• [Source]
________________

Either way, welcome to the BBS Nigel.


#12

He didn’t say that women suck at chess. He just suggested that there may be a natural basis for the fact that men as a group relatively outperform women as a group, perhaps especially with reference to the top levels of the game. As I suggested earlier with the parallel with Scrabble, even when—in contrast to the case of chess—the social conditions would seem strongly to favour a predominance of women, there are areas of life where men as a group continue to outperform women as a group at the highest levels. Alongside other contributing factors, natural differences between the sexes seem to be a good primary explanation in many such cases (prejudice and discrimination would seem to be stronger contributing factors in others). The assumption that, in a world with a completely level playing field, women and men would be equally represented at the highest level of every form of human institution or endeavour is rather tendentious, to say the least.


#13

FWIW, Raymond Keene doesn’t agree with him.

If I were a cynic, I’d suggest Short might be deliberately stirring the pot to create publicity for his upcoming exhibition against Kasparov.


#14

“I don’t have the slightest problem in acknowledging that my wife possesses a much higher degree of emotional intelligence than I do,”

But not enough emotional IQ to leave his dumb ass.


#15

And more interestingly, this, from Ed Yong. Who’s a much better science writer than Nigel Short.

The model revealed that the greater proportion of male chess players accounts for a whopping 96% of the difference in ability between the two genders at the highest level of play. If more women took up chess, you’d see that difference close substantially.

A couple of other links I dug up:


#16

But he’s an expert important! We should listen to him!


Yeah, but is he any good at chess? No? CHECKMATE!

________________

• [Data lines]
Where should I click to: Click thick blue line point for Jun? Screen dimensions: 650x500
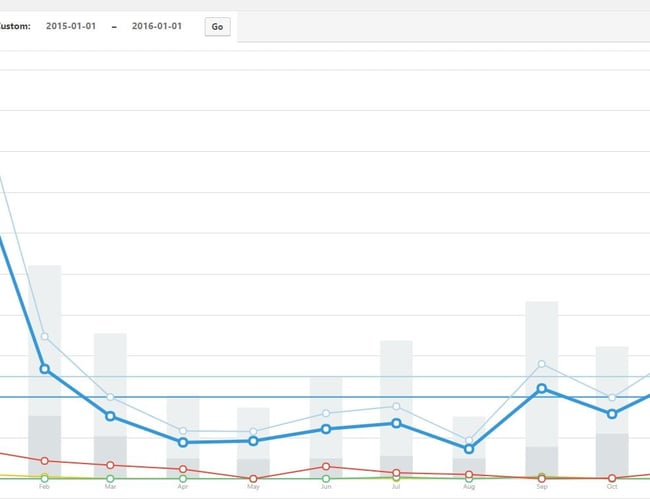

________________

• [List of tasks]
a. Name every person mentioned in the forum thread about women and chess.
b. Resume the forum thread on Nigel Short's remarks about women in chess with the next post after its last line.

• [Solved tasks]
a. Nigel Short, Raymond Keene, Kasparov, Ed Yong

b.
#17

Certainly there’s a more constructive way to point out the gender disparity among chess grandmasters than immediately jumping to the same “hardwired” line that’s been used in historical attempts to justify why women are supposedly bad at STEM, philosophy, art, politics, business, voting, reason, etc.


#18

My girls tried the chess club in grade school. Except, it was girls’ chess (no, I’m not kidding) and the teacher took 10 sessions to introduce all of the pieces and what their moves were. Meanwhile, the boys’ chess club was playing actual games of chess. Talking with other parents around the country, my example is more the norm than the exception. Girls are taught chess AS IF they weren’t as competent at understanding it. Why wouldn’t girls choose a different pastime after that sort of introduction?


#19

No kidding.

This makes me want to go beat up chess clubs. Becuz all chess players are wimps, right Nigel! They’re just hardwired for it, haha!


#20

“Judit Polgar is one of only two women in the top hundred chess players. She is an extreme exception. There isn’t a single woman in the top 50. …We can make fun of Short all that we want, but this apparent weakness of the women’s game in comparison to the men’s game is startling.”

What’s the ratio of women to men in the sport?

For example, if there were twenty men for every woman in chess, then you might well expect to see only one woman in the top twenty.